Collect every line of the material below that contains the string "size".

(Source data)
>>
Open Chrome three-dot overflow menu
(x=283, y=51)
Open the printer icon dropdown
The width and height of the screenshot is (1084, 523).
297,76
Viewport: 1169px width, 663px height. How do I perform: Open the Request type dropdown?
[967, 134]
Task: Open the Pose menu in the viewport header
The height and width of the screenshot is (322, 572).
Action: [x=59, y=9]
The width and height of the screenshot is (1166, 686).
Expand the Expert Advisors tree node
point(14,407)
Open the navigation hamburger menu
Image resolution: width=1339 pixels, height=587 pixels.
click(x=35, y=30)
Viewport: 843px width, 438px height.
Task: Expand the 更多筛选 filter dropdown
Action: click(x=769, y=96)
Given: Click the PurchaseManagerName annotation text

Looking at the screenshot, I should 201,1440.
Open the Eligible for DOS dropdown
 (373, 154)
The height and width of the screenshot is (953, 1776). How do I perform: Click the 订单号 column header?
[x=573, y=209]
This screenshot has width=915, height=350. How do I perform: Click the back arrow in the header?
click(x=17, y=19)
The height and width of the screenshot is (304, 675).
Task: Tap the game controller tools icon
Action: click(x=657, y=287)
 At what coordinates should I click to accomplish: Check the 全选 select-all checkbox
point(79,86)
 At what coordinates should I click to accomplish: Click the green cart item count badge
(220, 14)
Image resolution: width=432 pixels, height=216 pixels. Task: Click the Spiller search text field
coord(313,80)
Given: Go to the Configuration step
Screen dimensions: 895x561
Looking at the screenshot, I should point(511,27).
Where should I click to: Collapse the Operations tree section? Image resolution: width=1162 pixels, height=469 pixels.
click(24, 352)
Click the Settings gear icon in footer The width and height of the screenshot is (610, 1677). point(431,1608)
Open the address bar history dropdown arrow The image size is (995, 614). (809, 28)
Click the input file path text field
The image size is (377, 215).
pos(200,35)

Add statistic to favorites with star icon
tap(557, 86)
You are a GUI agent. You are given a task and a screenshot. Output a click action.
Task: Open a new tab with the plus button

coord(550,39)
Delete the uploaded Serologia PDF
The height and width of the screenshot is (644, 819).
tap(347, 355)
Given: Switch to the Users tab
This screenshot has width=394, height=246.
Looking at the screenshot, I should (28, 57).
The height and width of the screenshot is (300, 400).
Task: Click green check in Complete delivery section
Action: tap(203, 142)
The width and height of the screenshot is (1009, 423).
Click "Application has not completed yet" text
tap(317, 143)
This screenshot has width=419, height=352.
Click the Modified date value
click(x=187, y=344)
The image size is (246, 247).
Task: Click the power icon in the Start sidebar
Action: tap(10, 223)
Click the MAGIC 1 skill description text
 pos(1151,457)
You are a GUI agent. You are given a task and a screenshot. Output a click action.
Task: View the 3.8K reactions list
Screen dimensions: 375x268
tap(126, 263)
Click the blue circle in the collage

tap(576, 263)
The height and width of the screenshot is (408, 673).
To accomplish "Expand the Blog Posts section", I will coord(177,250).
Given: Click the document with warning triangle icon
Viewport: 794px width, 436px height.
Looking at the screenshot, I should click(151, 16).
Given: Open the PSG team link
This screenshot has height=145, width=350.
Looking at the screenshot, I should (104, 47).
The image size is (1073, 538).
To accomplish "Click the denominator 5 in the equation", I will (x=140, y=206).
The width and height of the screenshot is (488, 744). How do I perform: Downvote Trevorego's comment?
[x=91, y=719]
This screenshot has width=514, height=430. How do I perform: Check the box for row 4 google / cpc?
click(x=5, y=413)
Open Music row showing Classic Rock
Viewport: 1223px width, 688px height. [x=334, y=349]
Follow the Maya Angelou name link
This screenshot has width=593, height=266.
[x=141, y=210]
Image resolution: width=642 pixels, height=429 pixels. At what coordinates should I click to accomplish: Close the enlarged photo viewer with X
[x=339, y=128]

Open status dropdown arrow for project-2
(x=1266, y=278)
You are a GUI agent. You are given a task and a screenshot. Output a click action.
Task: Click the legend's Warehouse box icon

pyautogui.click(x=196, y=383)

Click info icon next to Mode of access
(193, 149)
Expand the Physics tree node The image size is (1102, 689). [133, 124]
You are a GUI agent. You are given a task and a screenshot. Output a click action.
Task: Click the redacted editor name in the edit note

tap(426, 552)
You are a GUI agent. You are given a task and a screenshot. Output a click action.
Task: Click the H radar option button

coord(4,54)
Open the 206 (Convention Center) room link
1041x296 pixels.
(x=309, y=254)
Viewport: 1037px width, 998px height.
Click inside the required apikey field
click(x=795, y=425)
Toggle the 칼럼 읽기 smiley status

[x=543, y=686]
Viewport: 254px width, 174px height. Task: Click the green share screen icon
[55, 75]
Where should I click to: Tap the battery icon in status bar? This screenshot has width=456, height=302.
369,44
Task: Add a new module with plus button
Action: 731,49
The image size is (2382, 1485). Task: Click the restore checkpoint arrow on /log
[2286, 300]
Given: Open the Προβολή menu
<<
- REPLY:
Open the address bar history dropdown arrow The image size is (995, 614). (809, 28)
The image size is (377, 215).
The image size is (246, 247).
The image size is (1073, 538).
Expand the Physics tree node The image size is (1102, 689). [133, 124]
The image size is (2382, 1485). Task: Click the restore checkpoint arrow on /log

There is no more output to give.